While neither the SPARQL nor the ARQ Algebra explicitly capture query forms, different query forms have somewhat differentiated ARQ Algebra representations:

SELECT <list>

SPARQL:
SELECT ?s ?o
 WHERE { ?s ?p ?o }
ARQ Algebra:
(base <http://example/base/>
  (project (?s ?o)
    (bgp (triple ?s ?p ?o))))

The algebra is expressed in s-expressions, leveraging ()s to convey scoping. The outer scoping of the ARQ Algebra provides a default (example) base IRI (which would likely be different from service to service). This base can be overridden with the BASE SPARQL directive.

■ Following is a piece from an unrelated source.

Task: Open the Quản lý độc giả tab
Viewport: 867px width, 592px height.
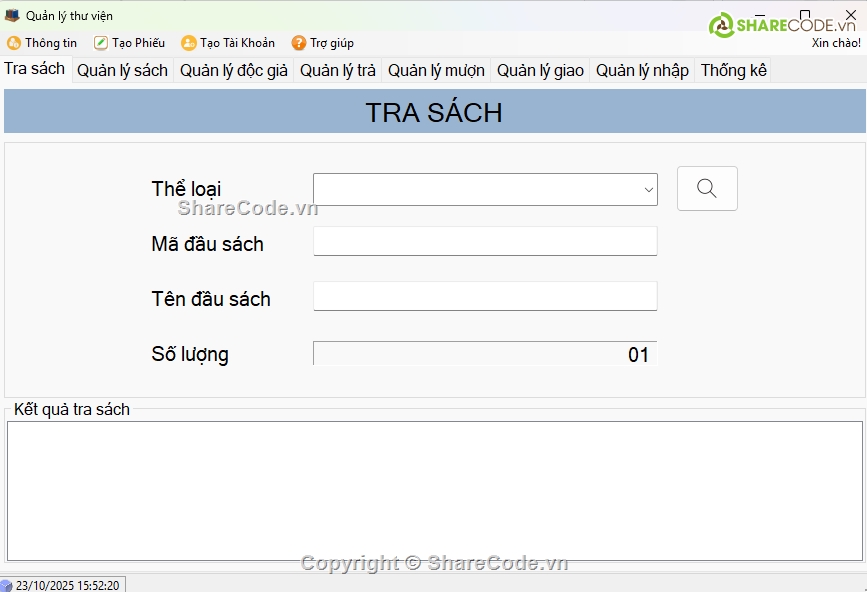Action: tap(233, 70)
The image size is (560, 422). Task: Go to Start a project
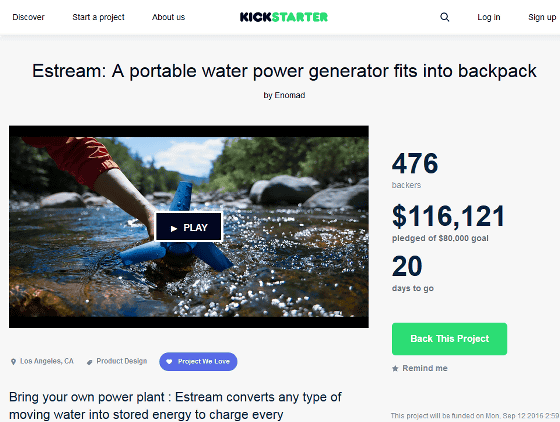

The SELECT manifests as a projection of s and o from the results bound by the bgp.

SELECT *

SPARQL:
SELECT *
 WHERE { ?s ?p ?o }
ARQ Algebra:
(base <http://example/base/>
  (bgp (triple ?s ?p ?o)))

SELECT * effectively eliminates the projection, leaving the result of the nested WHERE clause as the results of the query. Note that this means that a subquery with no projection, grouping, or HAVING clause isn't treated as a subquery:

SPARQL:
SELECT ?s ?o
 WHERE {
  { SELECT *
     WHERE { ?s ?p ?o }
  }
 }
ARQ Algebra:
(base <http://example/base/>
  (project (?s ?o)
    (bgp (triple ?s ?p ?o))))

Of course, we cannot reconstruct the original query, but IRI prefix expansion, white-space normalization and case insensitivity already preclude that. This also has an impact on what can serve as a graph pattern (see Graph Patterns below).

CONSTRUCT

SPARQL:
CONSTRUCT { ?s <x> ?o }
   WHERE { ?s ?p ?o }
ARQ Algebra:
(base <http://example/base/>
  (bgp (triple ?s ?p ?o)))

CONSTRUCT has no syntactic distinction from SELECT *. A form like:

(construct
  (bgp (triple ?s ?p ?o))
  (bgp (triple ?s <x> ?o)))

would move the algebra towards an expressive closure, capturing not only the components of the query language which provide solution sets, but also what to do with that solution set. Upside: this would encourage the modularization of the parser. Downside: this makes the algebra modal, complicating composability (we can no longer nest just any algebra form inside another, e.g. (join (bgp …) (construct (bgp …)))).

DESCRIBE

The other form which returns RDF instead of a solution set is DESCRIBE. DESCRIBE may take a term list and a pattern as does SELECT:

SPARQL:
DESCRIBE ?s ?o
   WHERE { ?s ?p ?o }
ARQ Algebra:
(base <http://example/base/>
  (project (?s ?o)
    (bgp (triple ?s ?p ?o))))

This form of DESCRIBE has no syntactic distinction from SELECT <list> { … }. A form like:

(describe-all
  (project (?s ?o)
    (bgp (triple ?s <x> ?o))))

would leverage the existing project semantics not increase the algebra modality more than would CONSTRUCT.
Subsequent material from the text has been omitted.